数学者
「おぅ。これやっといて」
返事も待たず、パサリと頭の上に載せられた書類の束。
はぁ。
ずるっとすべり落ちかけたそれを、落下寸前に押さえた加頭栗一生は、「またか」と言う代わりにため息をついた。
これをおこなったのが主任や課長ならそんなリアクションにならない───いや、仕事の割り当てがおかしかったり、そもそも、こんな渡しかたをされれば、そうなるかもしれない───が、今、彼に見向きもせず、背をみせて去っていくのは、多少入社が早いだけの同僚であり、もちろん仕事を割り振る権限なぞ持ち合わせていない。

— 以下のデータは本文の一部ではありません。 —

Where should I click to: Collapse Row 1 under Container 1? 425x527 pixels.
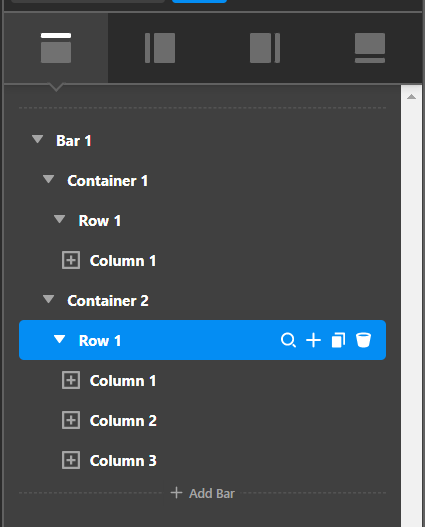point(59,219)
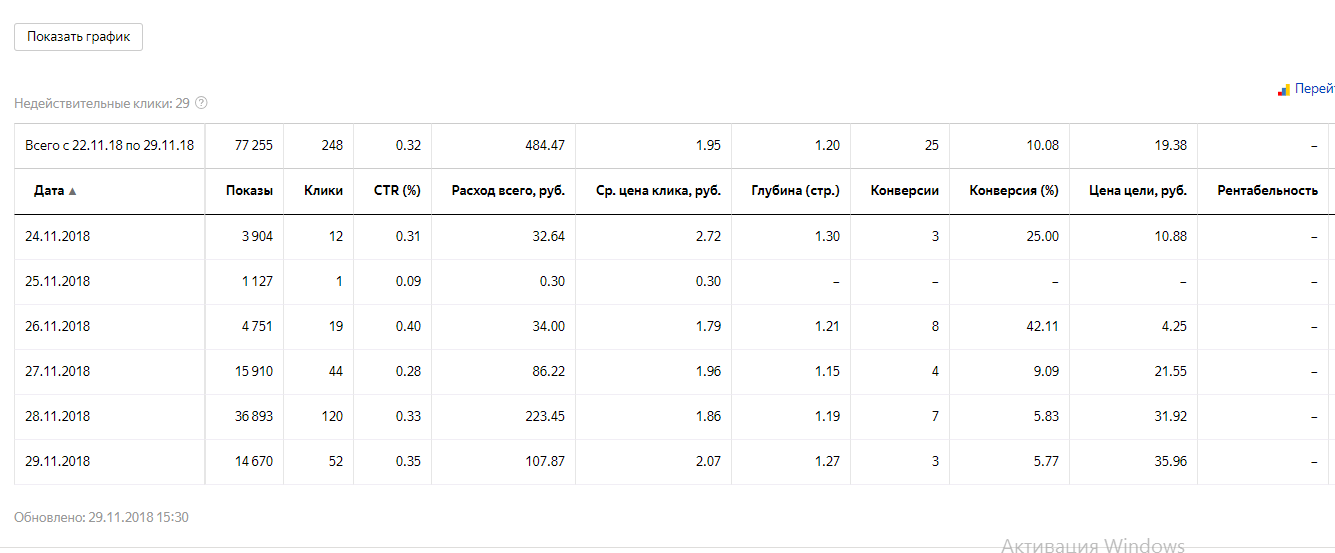This screenshot has height=553, width=1335.
Task: Sort by Глубина (стр.) column header
Action: [x=795, y=191]
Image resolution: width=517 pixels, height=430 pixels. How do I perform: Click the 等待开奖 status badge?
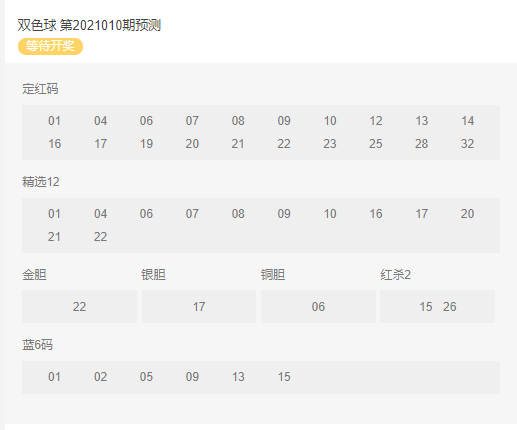pyautogui.click(x=50, y=46)
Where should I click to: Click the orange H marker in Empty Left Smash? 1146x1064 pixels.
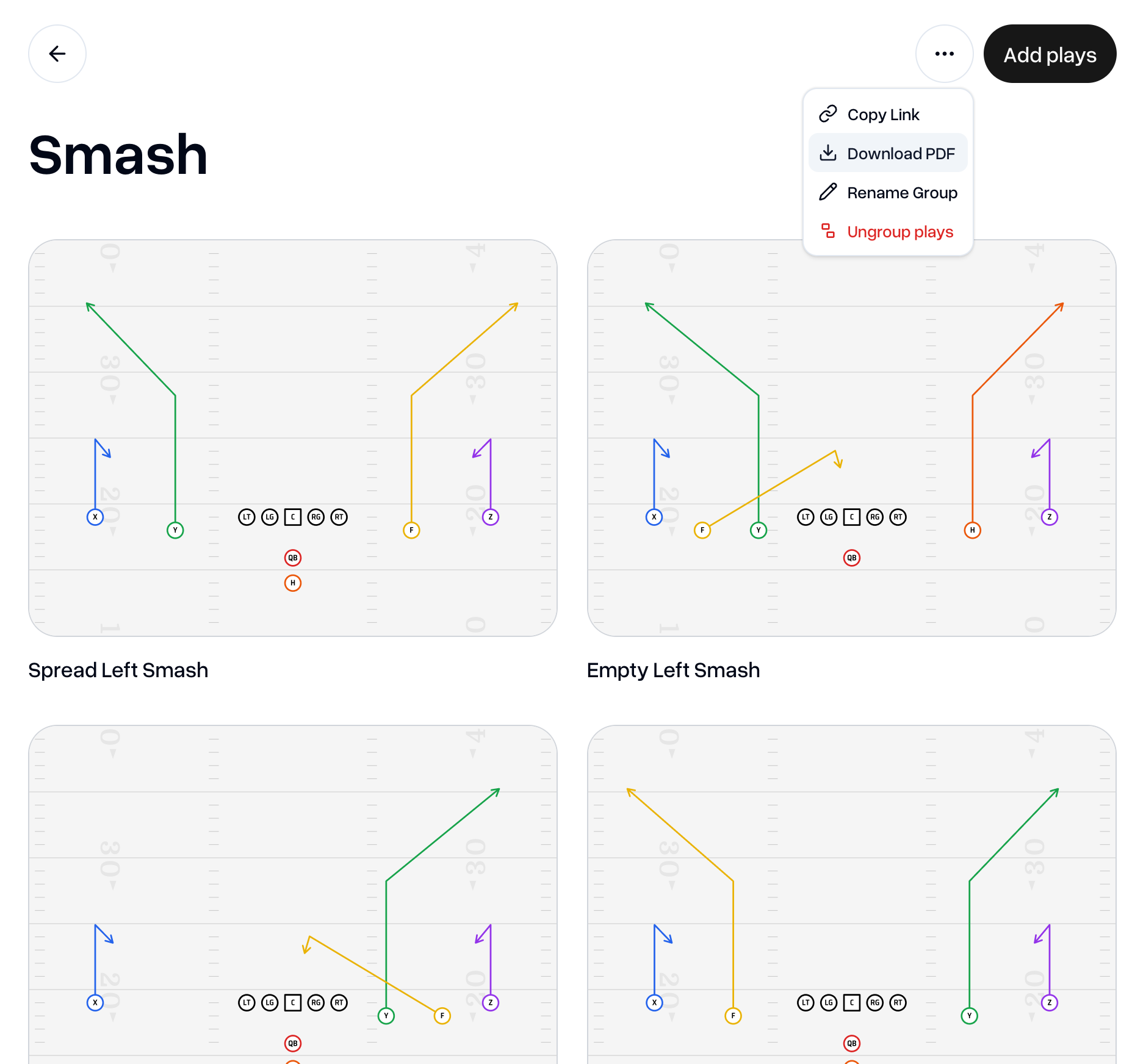(x=972, y=530)
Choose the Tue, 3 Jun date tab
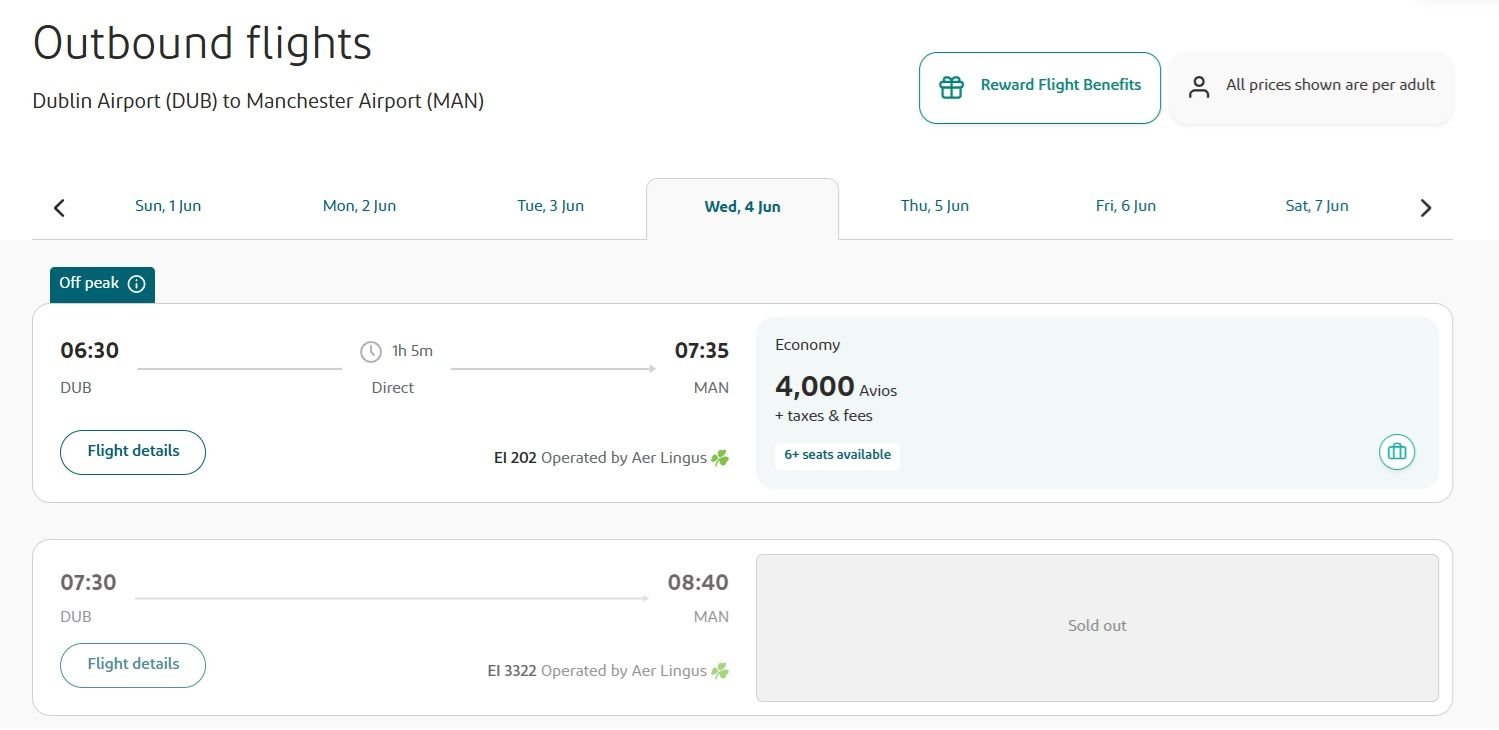 [x=550, y=207]
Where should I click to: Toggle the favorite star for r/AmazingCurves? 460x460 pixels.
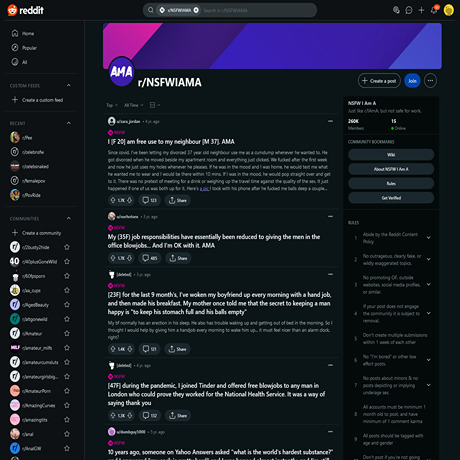(x=67, y=405)
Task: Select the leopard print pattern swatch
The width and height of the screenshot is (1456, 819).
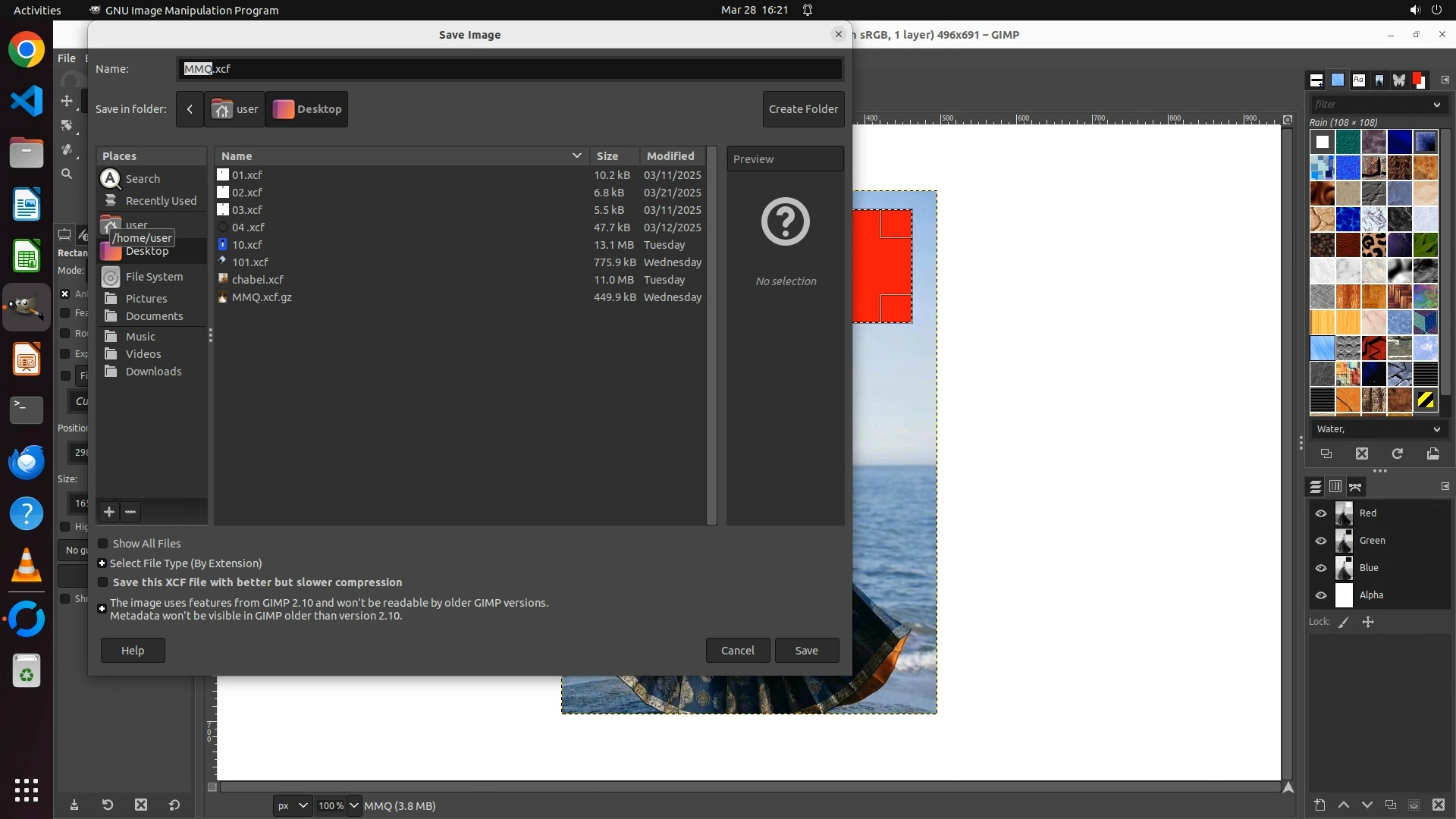Action: pos(1373,245)
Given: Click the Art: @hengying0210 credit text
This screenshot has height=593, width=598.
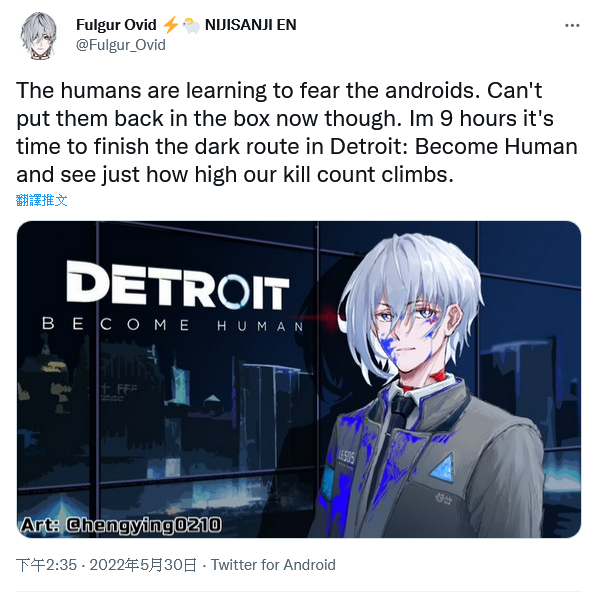Looking at the screenshot, I should (x=121, y=525).
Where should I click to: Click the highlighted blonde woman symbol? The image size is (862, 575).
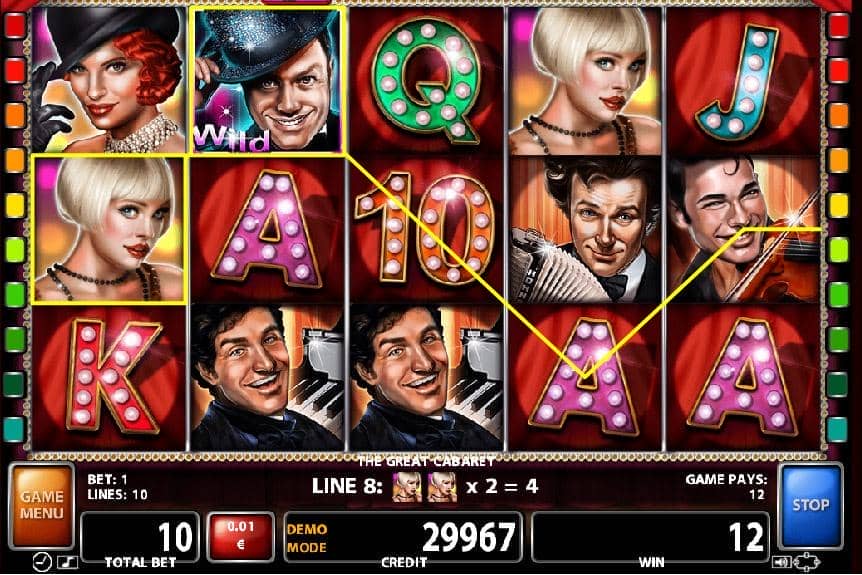tap(109, 229)
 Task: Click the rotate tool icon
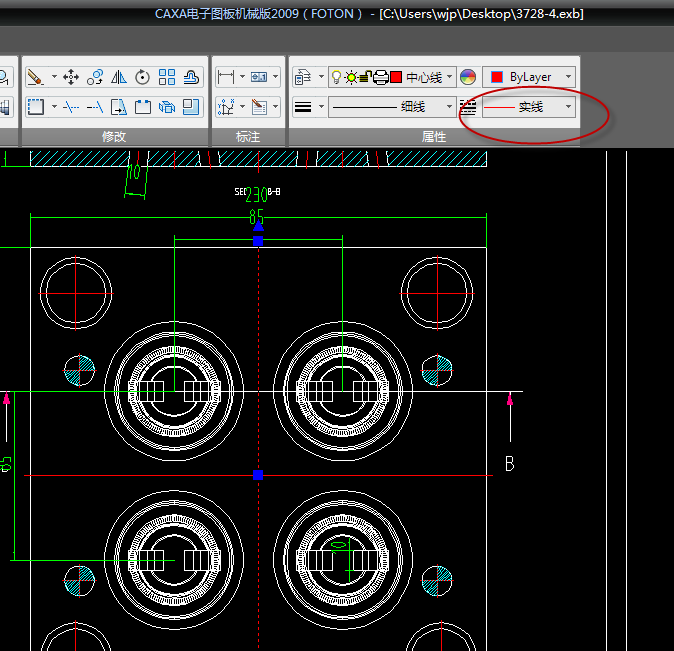click(x=143, y=77)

最初は本当にスケジュールが厳しいようなので頼みを聞いた。だが、当初、両手を合わせて拝んできた相手が、軽く頭を下げるだけになり、それすらしなくなって、言葉の端にさえ感謝の欠片すら見えなくなり、なんなら気の合う───要は、同じように他の人に仕事を押し付けている───輩と、あまり余裕のないはずの業務時間中に、なぜか笑いながら食っちゃべってるのを見るにつけ、自分が騙されて上手く利用されている、最初っから演技だったのでは? なんて疑念が拭えなくなっていく。
いや、拭う必要もないんだけどね?
ワハハ、と。なぁにが面白いんだか、自分とは関係のないところで盛り上がっている連中の背中に一瞥をくれ、書類の内容に目を通し始めた彼は。
真っ青な顔で。
なぜか。
友人との飲み会に想いを馳せた。
○≡
飲み会の待ち合わせの時間なんてのは、そう厳密なものでもない。なんなら店に入って飲み始めていてもいいのだから。ちょっと早かろうと、遅かろうと気のおけない友人なら気まずくなったりはしない。
はずだった。
「・・・」「・・・」
野郎二人が、待ち合わせ三十分も前に店の前でばったりあったりしなければ。
「それで最近どうよ、カズカズ」
初々しい恋人が初デートでやらかすような出来事を何事もなかったようにスルーして、トリアエズナマを頼み、ちょっと迷ったあとおしぼりで顔を拭く暴挙に出たのは見星、その名のとおり星をみる職業、国立天文台職員だ。
「うーん。ぼちぼちかな」
こちらは手を拭くだけに止めたのは加頭栗一生、名前の読みは「いっしょう」なのだが、「かずお」とも読めるため、親しい友人は名字の前二文字とくっ付けて呼ぶこともある。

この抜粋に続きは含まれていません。